Губернатор отложил книгу.
— Может быть, она напевает? Как тогда?
— Нет, милорд, я понимаю, что вы имеете в виду. Она не напевает.
В первые годы своей жизни в семье Бладов Элен, как правило, по ночам любила напевать песни своей далекой родины. Песни эти чаще всего были печальными и протяжными, отчасти напоминали причитания. Понимая, что девочка тоскует по дому, полковник не мешал ей и распорядился домашним сделать вид, что они не находят в этом ничего удивительного. Однажды, случайно застав ее за этим занятием, он спросил у нее, не хотела бы она вернуться домой. Ведь там, наверное, хорошо? Да, сказала Элен, там хорошо, лучше, чем здесь, там бывает холодно, там бывает снег, там едят другую, вкусную еду. Но вернуться туда она бы не хотела. Почему, удивился полковник. А просто некуда возвращаться, объяснила Элен, дом сожгли, всех родных убили. Кто сжег ее дом и убил родных, она рассказывать отказалась. С годами эти сеансы ночного пения становились все реже, пока не прекратились совсем. Неужели — опять?

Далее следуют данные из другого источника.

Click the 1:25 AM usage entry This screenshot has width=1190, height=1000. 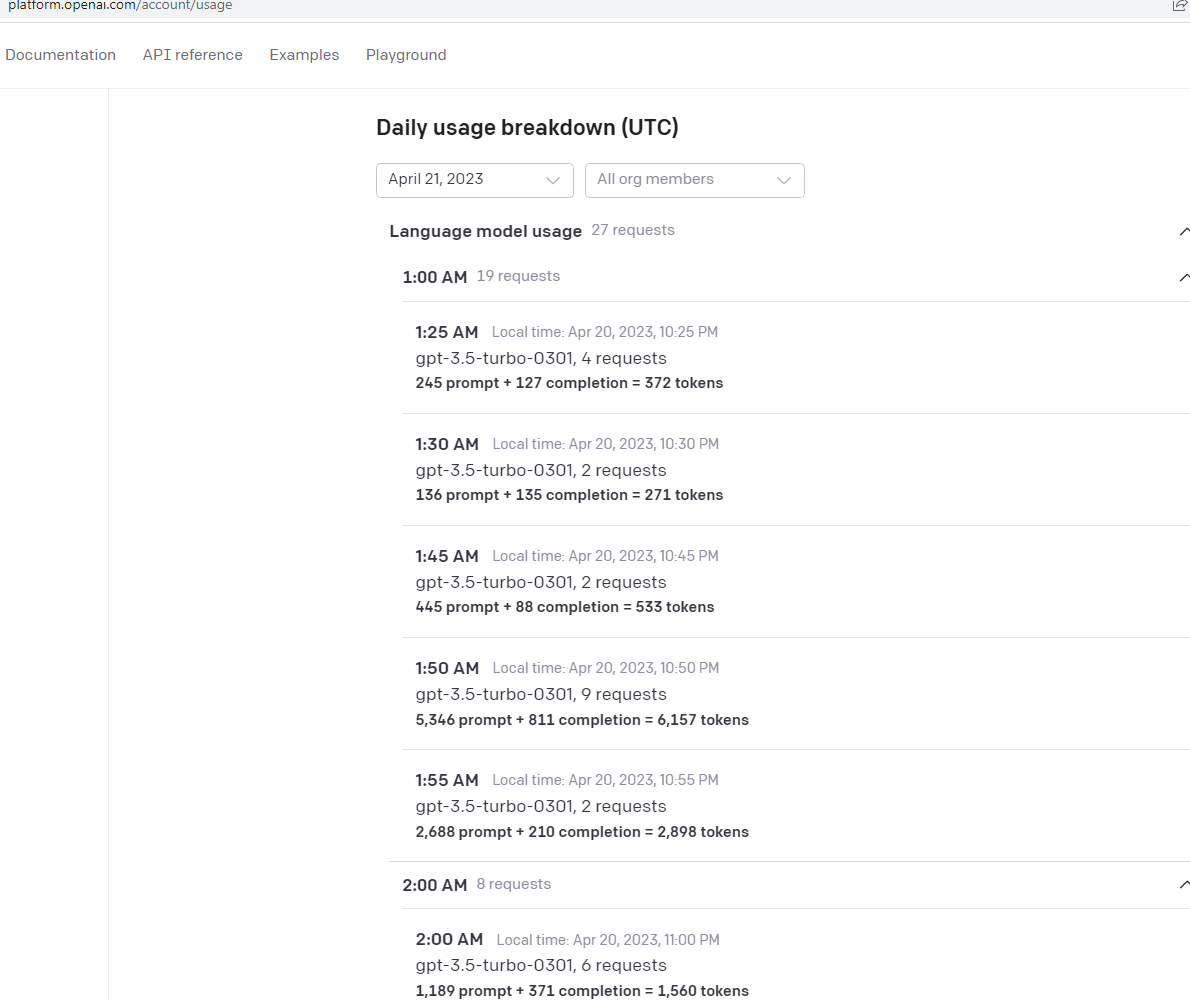pyautogui.click(x=447, y=332)
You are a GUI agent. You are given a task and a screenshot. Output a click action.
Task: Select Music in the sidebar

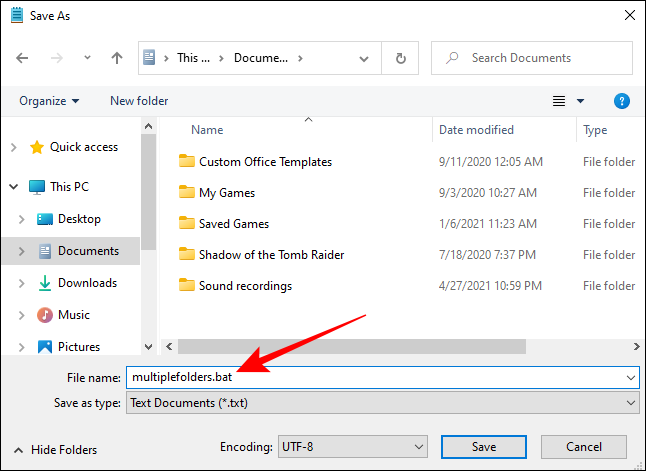coord(73,315)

Полковник взял со стола подсвечник с горящей свечой и отправился в комнату дочери.
Бенджамен не ошибся — Элен не пела. Она встретила отца, размазывая слезы по щекам, шмыгая носом и комкая в руках мокрый платок.

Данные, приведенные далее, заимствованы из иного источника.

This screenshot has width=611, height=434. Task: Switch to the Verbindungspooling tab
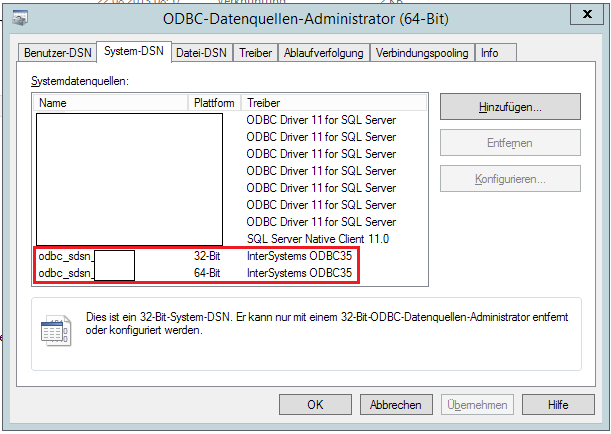[422, 53]
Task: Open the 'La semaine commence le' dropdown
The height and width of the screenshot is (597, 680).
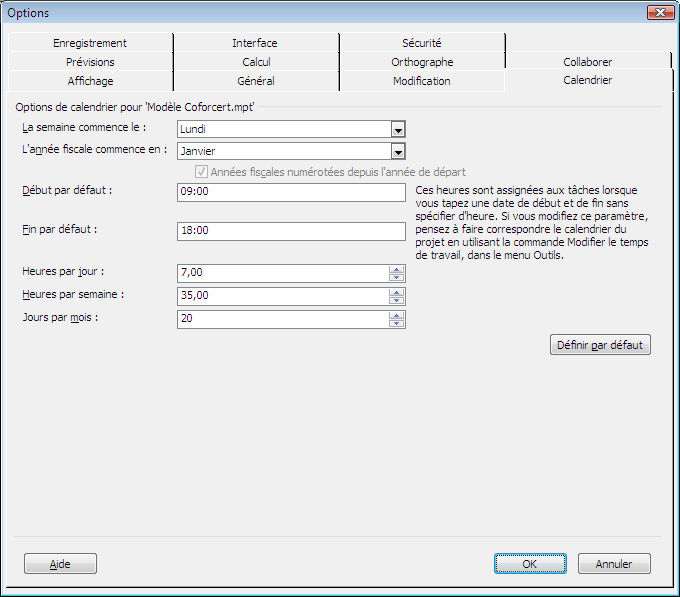Action: tap(397, 128)
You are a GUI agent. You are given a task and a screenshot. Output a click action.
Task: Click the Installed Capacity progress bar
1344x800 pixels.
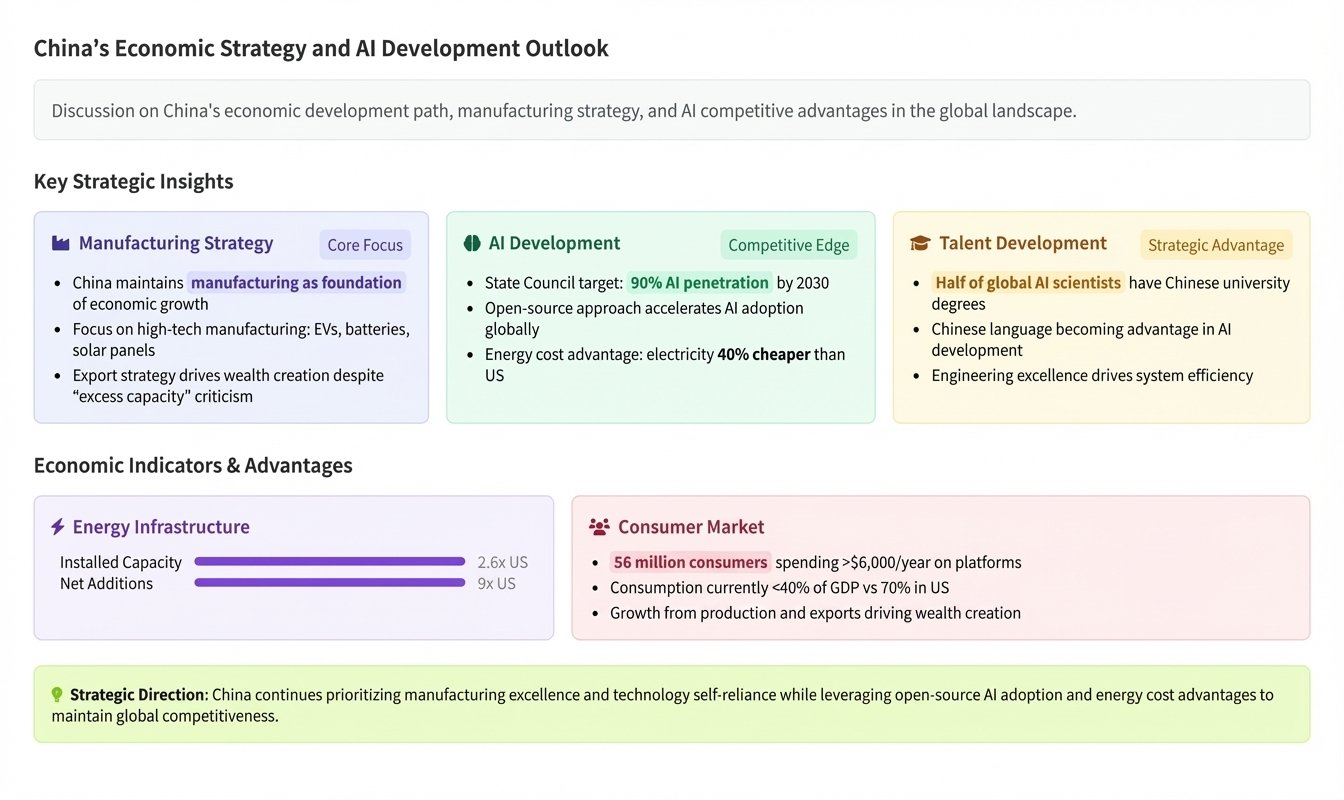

— Извини меня за это странное вторжение, но я не мог удержаться, когда Бенджамен сказал мне, что ты плачешь у себя.
— Ну что ты, папа, хорошо, что ты пришел.

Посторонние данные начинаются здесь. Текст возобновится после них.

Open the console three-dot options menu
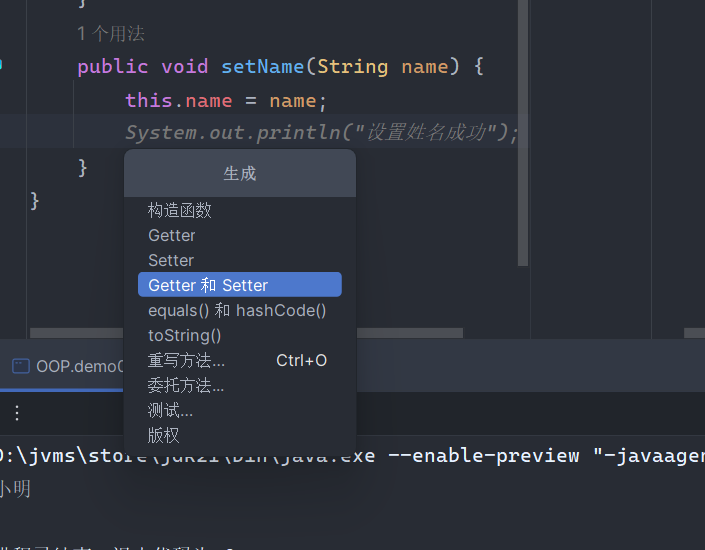Screen dimensions: 705x550 tap(16, 413)
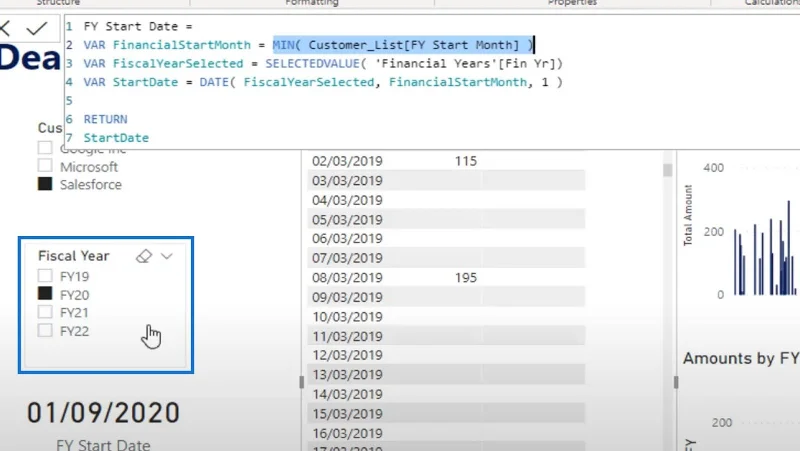Screen dimensions: 800x451
Task: Select the 08/03/2019 row in the table
Action: (x=446, y=278)
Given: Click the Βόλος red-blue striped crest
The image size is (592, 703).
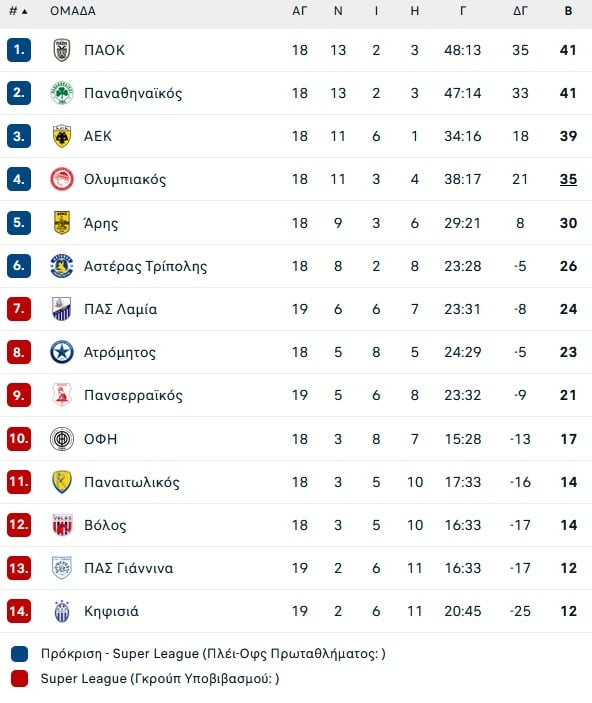Looking at the screenshot, I should click(62, 525).
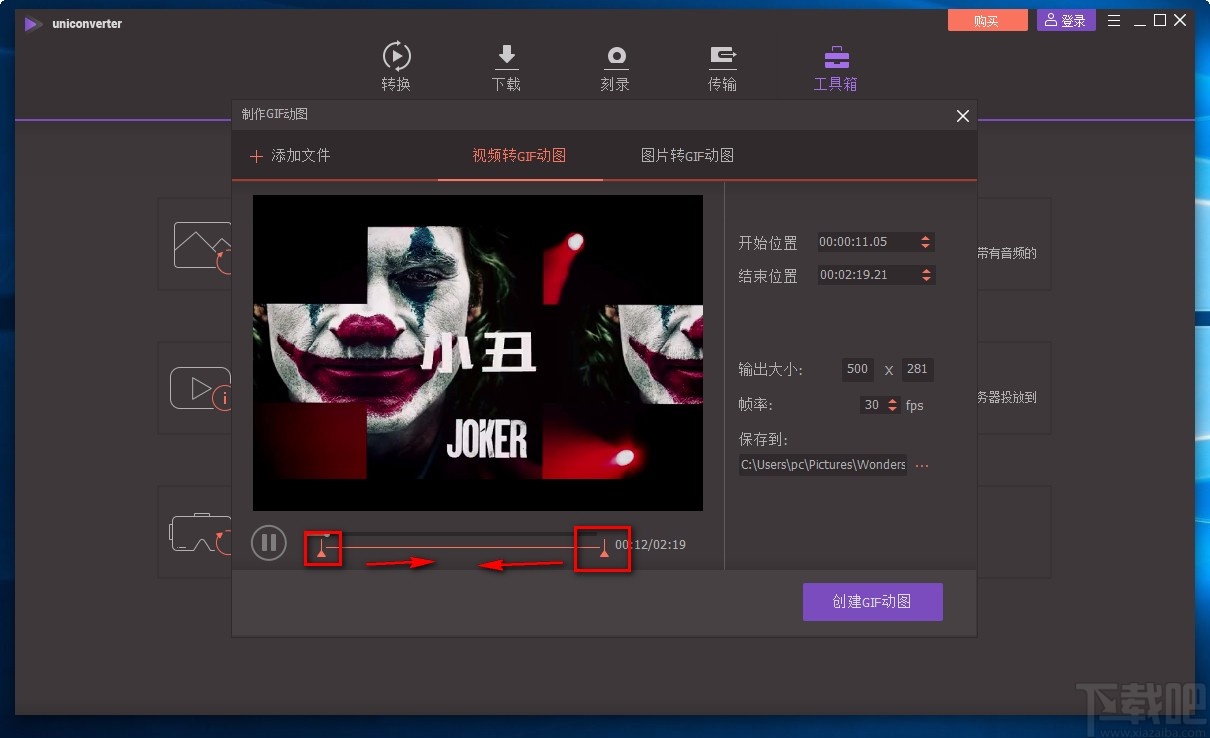Click the 创建GIF动图 button

tap(872, 601)
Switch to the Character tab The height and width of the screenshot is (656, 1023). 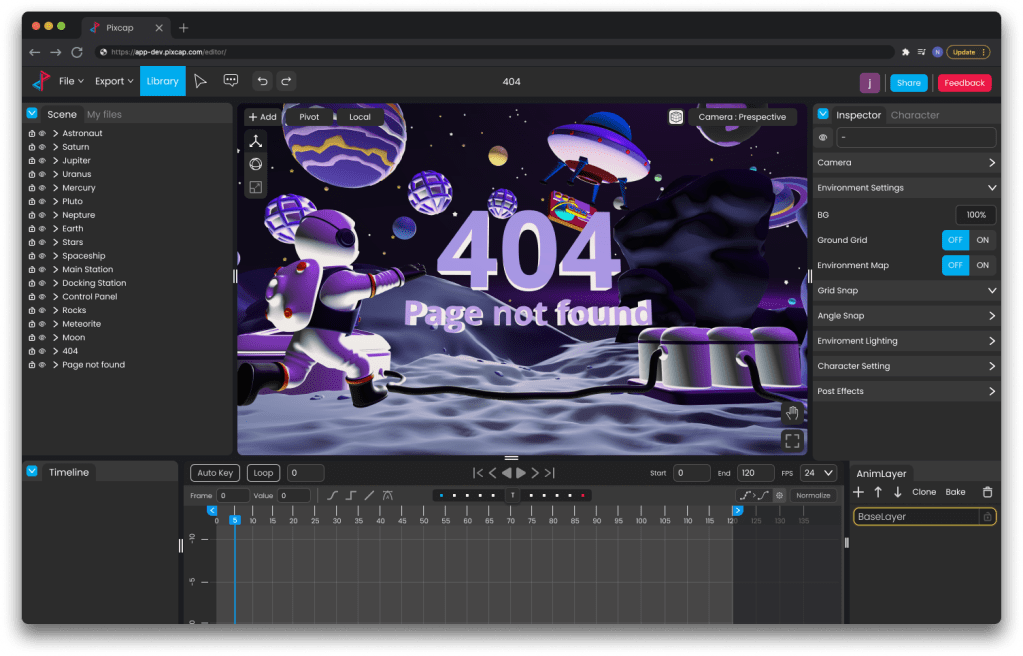914,115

— Между нами давно нет никаких тайн. Мне было больно узнать, что моя дочь всю ночь напролет рыдает. Ты больше не доверяешь своему старому отцу?
— Нет, папа, нет тут никаких тайн. Просто я не хотела тебя волновать.
— Я все равно уже здесь и все равно волнуюсь. Рассказывай.
Элен еще раз вытерла платком глаза и шмыгающий нос.
— Просто я проснулась от страха за Энтони. Сначала я подумала, что мне это приснилось, но и наяву страх не проходил. Наоборот, он становился все сильнее, и тогда я не выдержала.
— Честно говоря, я не представляю себе, что может угрожать офицеру, находящемуся на борту шестидесятипушечного военного корабля.
Элен ничего не ответила, по ее щекам снова потекли слезы. Полковник, собиравшийся высмеять эти «девичьи страхи», передумал. Он прожил такую жизнь, которая не способствовала вере во всякого рода сверхъестественные и магнетические штуки, он готов был поклясться, что все приметившееся его дочери не стоит никаких слез, но вместе с тем ему стало чуть-чуть не по себе.
— Ладно, Элен, мы сейчас все равно не в состоянии выяснить, имеют ли какое-нибудь основание твои страхи. Подождем, когда Энтони вернется, и спросим у него, что с ним происходило вечером сегодняшнего дня. А пока тебе нужно выпить отвара иербалуисы и попытаться заснуть. Договорились?
Элен кивнула, хлюпая носом.
Только вернувшись к себе в кабинет и устроившись поудобнее в своем кресле, сэр Блад понял причину своего беспокойства: слишком горячо Элен относилась к Энтони в последнее время. Сестры, самые любящие и самоотверженные, по ночам обычно спят спокойно. Значит, тут еще что-то, кроме сестринской привязанности, и это обещает в будущем дополнительные, неприятные или, может быть, опасные сложности.
И главное, не исключено, что с Энтони и в самом деле что-то случилось.
* * *
— Ну что же, молодой человек, давайте поговорим серьезно. Вы не против?
Энтони, связанный волосяной гватемальской веревкой, сидел на полу, прислонившись спиной к стене. Напротив него за простым дощатым столом располагался говоривший, тот самый главарь в грязном офицерском мундире. На столе потрескивала простая сальная свеча.
У входа в помещение стояли еще двое подозрительного вида с заткнутыми за пояс пистолетами и в косынках из красной бумажной материи.
Снаружи звенели цикады в тропической ночи.
— Для начала позвольте представиться. Ваше имя мне известно, было бы невежливым скрывать в этой ситуации свое. Меня зовут Джерри Биллингхэм. Вам это что-нибудь говорит?
— Вы англичанин?
— Чистокровный. Но вас это не должно радовать. И если вы связываете свои планы на спасение с фактом моей национальной принадлежности, то зря. Я не нахожусь на службе у короля Карла, богоспасаемого монарха моей далекой родины. Более того, я в свое время дезертировал с корабля, принадлежащего флоту его величества.